Dataset entries:
********************
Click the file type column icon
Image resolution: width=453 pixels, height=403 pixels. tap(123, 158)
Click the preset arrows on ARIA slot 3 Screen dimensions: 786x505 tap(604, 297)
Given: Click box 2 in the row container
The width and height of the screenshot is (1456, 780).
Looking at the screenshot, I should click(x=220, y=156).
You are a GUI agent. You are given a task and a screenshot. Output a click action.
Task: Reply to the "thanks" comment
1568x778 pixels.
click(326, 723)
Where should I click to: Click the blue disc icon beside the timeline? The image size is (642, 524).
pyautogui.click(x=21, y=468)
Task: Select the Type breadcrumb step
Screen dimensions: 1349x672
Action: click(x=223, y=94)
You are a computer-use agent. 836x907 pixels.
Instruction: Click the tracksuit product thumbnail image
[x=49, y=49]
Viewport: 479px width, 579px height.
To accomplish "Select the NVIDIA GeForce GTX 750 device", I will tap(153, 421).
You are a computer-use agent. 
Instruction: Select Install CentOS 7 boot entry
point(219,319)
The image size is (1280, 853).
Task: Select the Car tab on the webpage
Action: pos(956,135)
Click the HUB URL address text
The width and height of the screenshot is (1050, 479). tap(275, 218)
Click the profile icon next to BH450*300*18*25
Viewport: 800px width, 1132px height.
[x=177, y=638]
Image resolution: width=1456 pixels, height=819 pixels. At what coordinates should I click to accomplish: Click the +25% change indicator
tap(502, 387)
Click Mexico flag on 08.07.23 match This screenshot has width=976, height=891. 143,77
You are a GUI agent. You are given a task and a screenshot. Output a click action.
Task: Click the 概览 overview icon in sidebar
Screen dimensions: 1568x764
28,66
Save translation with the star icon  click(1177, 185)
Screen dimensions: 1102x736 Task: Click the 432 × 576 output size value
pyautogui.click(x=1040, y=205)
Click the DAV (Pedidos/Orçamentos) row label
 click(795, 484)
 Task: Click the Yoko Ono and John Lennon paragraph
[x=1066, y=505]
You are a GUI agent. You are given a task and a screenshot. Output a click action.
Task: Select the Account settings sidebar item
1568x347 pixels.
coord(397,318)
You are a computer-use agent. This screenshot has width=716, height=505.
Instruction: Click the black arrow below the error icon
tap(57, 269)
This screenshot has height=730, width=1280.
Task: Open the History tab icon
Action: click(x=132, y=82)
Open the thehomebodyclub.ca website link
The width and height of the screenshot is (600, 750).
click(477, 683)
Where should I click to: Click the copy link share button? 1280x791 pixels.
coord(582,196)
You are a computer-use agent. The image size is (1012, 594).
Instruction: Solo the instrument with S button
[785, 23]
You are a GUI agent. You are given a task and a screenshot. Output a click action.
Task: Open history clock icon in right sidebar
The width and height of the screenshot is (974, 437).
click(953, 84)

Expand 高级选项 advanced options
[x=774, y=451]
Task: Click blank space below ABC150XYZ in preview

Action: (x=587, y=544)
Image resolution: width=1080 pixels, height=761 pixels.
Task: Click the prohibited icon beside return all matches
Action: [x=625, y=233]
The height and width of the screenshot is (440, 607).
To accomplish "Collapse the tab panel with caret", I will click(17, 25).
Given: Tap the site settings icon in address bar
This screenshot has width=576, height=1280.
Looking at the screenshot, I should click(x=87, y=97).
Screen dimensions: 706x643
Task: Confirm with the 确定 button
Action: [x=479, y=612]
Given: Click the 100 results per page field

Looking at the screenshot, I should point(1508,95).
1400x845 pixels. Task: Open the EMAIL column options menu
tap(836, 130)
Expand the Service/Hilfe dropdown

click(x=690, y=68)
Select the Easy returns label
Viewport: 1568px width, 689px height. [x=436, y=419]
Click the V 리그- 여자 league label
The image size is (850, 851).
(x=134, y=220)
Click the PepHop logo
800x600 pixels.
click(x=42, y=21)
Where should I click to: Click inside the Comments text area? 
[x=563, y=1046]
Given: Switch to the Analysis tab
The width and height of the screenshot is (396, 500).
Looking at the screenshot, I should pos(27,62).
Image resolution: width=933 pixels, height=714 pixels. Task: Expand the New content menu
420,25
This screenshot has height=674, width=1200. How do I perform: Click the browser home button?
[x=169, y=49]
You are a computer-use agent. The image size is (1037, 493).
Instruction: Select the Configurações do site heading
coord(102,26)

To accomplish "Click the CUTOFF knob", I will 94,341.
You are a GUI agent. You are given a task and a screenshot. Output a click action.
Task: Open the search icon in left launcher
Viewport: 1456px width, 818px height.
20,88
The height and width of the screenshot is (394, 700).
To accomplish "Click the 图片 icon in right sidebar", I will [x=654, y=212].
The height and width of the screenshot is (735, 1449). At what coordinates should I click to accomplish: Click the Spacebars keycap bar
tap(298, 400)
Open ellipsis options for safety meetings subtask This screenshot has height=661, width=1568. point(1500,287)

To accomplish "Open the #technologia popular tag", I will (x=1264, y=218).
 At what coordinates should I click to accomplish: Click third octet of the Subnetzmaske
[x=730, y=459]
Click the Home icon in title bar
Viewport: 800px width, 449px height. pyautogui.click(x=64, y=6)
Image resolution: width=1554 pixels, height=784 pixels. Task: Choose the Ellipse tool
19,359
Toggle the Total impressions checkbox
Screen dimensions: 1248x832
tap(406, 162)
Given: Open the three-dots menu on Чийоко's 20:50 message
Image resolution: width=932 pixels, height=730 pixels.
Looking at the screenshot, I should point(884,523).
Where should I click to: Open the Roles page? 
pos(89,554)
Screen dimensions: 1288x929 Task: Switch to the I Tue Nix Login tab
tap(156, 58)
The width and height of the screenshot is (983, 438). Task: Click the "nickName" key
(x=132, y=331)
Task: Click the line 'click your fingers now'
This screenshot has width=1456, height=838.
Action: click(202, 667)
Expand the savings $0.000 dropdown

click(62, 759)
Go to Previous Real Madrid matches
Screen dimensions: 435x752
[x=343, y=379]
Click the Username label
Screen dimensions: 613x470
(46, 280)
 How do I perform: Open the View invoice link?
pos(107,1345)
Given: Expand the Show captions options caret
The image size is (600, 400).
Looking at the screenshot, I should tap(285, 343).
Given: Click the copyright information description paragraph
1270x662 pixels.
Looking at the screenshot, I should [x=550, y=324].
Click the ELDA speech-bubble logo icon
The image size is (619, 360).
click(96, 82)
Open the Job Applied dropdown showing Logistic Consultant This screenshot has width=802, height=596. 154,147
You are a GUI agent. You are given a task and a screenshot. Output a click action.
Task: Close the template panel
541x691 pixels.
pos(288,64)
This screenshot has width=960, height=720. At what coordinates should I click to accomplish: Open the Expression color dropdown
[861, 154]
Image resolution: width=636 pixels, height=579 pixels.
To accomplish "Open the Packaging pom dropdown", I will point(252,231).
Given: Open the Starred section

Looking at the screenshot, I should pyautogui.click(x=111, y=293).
********************
You are asked to copy all of the entries above exactly.

Result of this task:
Click the file type column icon
Image resolution: width=453 pixels, height=403 pixels. tap(123, 158)
Click the preset arrows on ARIA slot 3 Screen dimensions: 786x505 tap(604, 297)
Given: Click box 2 in the row container
The width and height of the screenshot is (1456, 780).
Looking at the screenshot, I should click(x=220, y=156).
You are a GUI agent. You are given a task and a screenshot. Output a click action.
Task: Reply to the "thanks" comment
1568x778 pixels.
click(326, 723)
Where should I click to: Click the blue disc icon beside the timeline? The image size is (642, 524).
pyautogui.click(x=21, y=468)
Task: Select the Type breadcrumb step
Screen dimensions: 1349x672
Action: click(x=223, y=94)
You are a computer-use agent. 836x907 pixels.
Instruction: Click the tracksuit product thumbnail image
[x=49, y=49]
Viewport: 479px width, 579px height.
To accomplish "Select the NVIDIA GeForce GTX 750 device", I will tap(153, 421).
You are a computer-use agent. 
Instruction: Select Install CentOS 7 boot entry
point(219,319)
The image size is (1280, 853).
Task: Select the Car tab on the webpage
Action: pos(956,135)
Click the HUB URL address text
The width and height of the screenshot is (1050, 479). tap(275, 218)
Click the profile icon next to BH450*300*18*25
Viewport: 800px width, 1132px height.
[x=177, y=638]
Image resolution: width=1456 pixels, height=819 pixels. At what coordinates should I click to accomplish: Click the +25% change indicator
tap(502, 387)
Click Mexico flag on 08.07.23 match This screenshot has width=976, height=891. 143,77
You are a GUI agent. You are given a task and a screenshot. Output a click action.
Task: Click the 概览 overview icon in sidebar
Screen dimensions: 1568x764
28,66
Save translation with the star icon  click(1177, 185)
Screen dimensions: 1102x736 Task: Click the 432 × 576 output size value
pyautogui.click(x=1040, y=205)
Click the DAV (Pedidos/Orçamentos) row label
 click(795, 484)
 Task: Click the Yoko Ono and John Lennon paragraph
[x=1066, y=505]
You are a GUI agent. You are given a task and a screenshot. Output a click action.
Task: Select the Account settings sidebar item
1568x347 pixels.
coord(397,318)
You are a computer-use agent. This screenshot has width=716, height=505.
Instruction: Click the black arrow below the error icon
tap(57, 269)
This screenshot has height=730, width=1280.
Task: Open the History tab icon
Action: click(x=132, y=82)
Open the thehomebodyclub.ca website link
The width and height of the screenshot is (600, 750).
click(477, 683)
Where should I click to: Click the copy link share button? 1280x791 pixels.
coord(582,196)
You are a computer-use agent. The image size is (1012, 594).
Instruction: Solo the instrument with S button
[785, 23]
You are a GUI agent. You are given a task and a screenshot. Output a click action.
Task: Open history clock icon in right sidebar
The width and height of the screenshot is (974, 437).
click(953, 84)

Expand 高级选项 advanced options
[x=774, y=451]
Task: Click blank space below ABC150XYZ in preview

Action: (x=587, y=544)
Image resolution: width=1080 pixels, height=761 pixels.
Task: Click the prohibited icon beside return all matches
Action: [x=625, y=233]
The height and width of the screenshot is (440, 607).
To accomplish "Collapse the tab panel with caret", I will click(17, 25).
Given: Tap the site settings icon in address bar
This screenshot has width=576, height=1280.
Looking at the screenshot, I should click(x=87, y=97).
Screen dimensions: 706x643
Task: Confirm with the 确定 button
Action: [x=479, y=612]
Given: Click the 100 results per page field

Looking at the screenshot, I should point(1508,95).
1400x845 pixels. Task: Open the EMAIL column options menu
tap(836, 130)
Expand the Service/Hilfe dropdown

click(x=690, y=68)
Select the Easy returns label
Viewport: 1568px width, 689px height. [x=436, y=419]
Click the V 리그- 여자 league label
The image size is (850, 851).
(x=134, y=220)
Click the PepHop logo
800x600 pixels.
click(x=42, y=21)
Where should I click to: Click inside the Comments text area? 
[x=563, y=1046]
Given: Switch to the Analysis tab
The width and height of the screenshot is (396, 500).
Looking at the screenshot, I should pos(27,62).
Image resolution: width=933 pixels, height=714 pixels. Task: Expand the New content menu
420,25
This screenshot has height=674, width=1200. How do I perform: Click the browser home button?
[x=169, y=49]
You are a computer-use agent. The image size is (1037, 493).
Instruction: Select the Configurações do site heading
coord(102,26)

To accomplish "Click the CUTOFF knob", I will 94,341.
You are a GUI agent. You are given a task and a screenshot. Output a click action.
Task: Open the search icon in left launcher
Viewport: 1456px width, 818px height.
20,88
The height and width of the screenshot is (394, 700).
To accomplish "Click the 图片 icon in right sidebar", I will [x=654, y=212].
The height and width of the screenshot is (735, 1449). At what coordinates should I click to accomplish: Click the Spacebars keycap bar
tap(298, 400)
Open ellipsis options for safety meetings subtask This screenshot has height=661, width=1568. point(1500,287)

To accomplish "Open the #technologia popular tag", I will (x=1264, y=218).
 At what coordinates should I click to accomplish: Click third octet of the Subnetzmaske
[x=730, y=459]
Click the Home icon in title bar
Viewport: 800px width, 449px height. pyautogui.click(x=64, y=6)
Image resolution: width=1554 pixels, height=784 pixels. Task: Choose the Ellipse tool
19,359
Toggle the Total impressions checkbox
Screen dimensions: 1248x832
tap(406, 162)
Given: Open the three-dots menu on Чийоко's 20:50 message
Image resolution: width=932 pixels, height=730 pixels.
Looking at the screenshot, I should point(884,523).
Where should I click to: Open the Roles page? 
pos(89,554)
Screen dimensions: 1288x929 Task: Switch to the I Tue Nix Login tab
tap(156, 58)
The width and height of the screenshot is (983, 438). Task: Click the "nickName" key
(x=132, y=331)
Task: Click the line 'click your fingers now'
This screenshot has width=1456, height=838.
Action: click(202, 667)
Expand the savings $0.000 dropdown

click(62, 759)
Go to Previous Real Madrid matches
Screen dimensions: 435x752
[x=343, y=379]
Click the Username label
Screen dimensions: 613x470
(46, 280)
 How do I perform: Open the View invoice link?
pos(107,1345)
Given: Expand the Show captions options caret
The image size is (600, 400).
Looking at the screenshot, I should tap(285, 343).
Given: Click the copyright information description paragraph
1270x662 pixels.
Looking at the screenshot, I should [x=550, y=324].
Click the ELDA speech-bubble logo icon
The image size is (619, 360).
click(96, 82)
Open the Job Applied dropdown showing Logistic Consultant This screenshot has width=802, height=596. 154,147
You are a GUI agent. You are given a task and a screenshot. Output a click action.
Task: Close the template panel
541x691 pixels.
pos(288,64)
This screenshot has width=960, height=720. At what coordinates should I click to accomplish: Open the Expression color dropdown
[861, 154]
Image resolution: width=636 pixels, height=579 pixels.
To accomplish "Open the Packaging pom dropdown", I will point(252,231).
Given: Open the Starred section

Looking at the screenshot, I should pyautogui.click(x=111, y=293).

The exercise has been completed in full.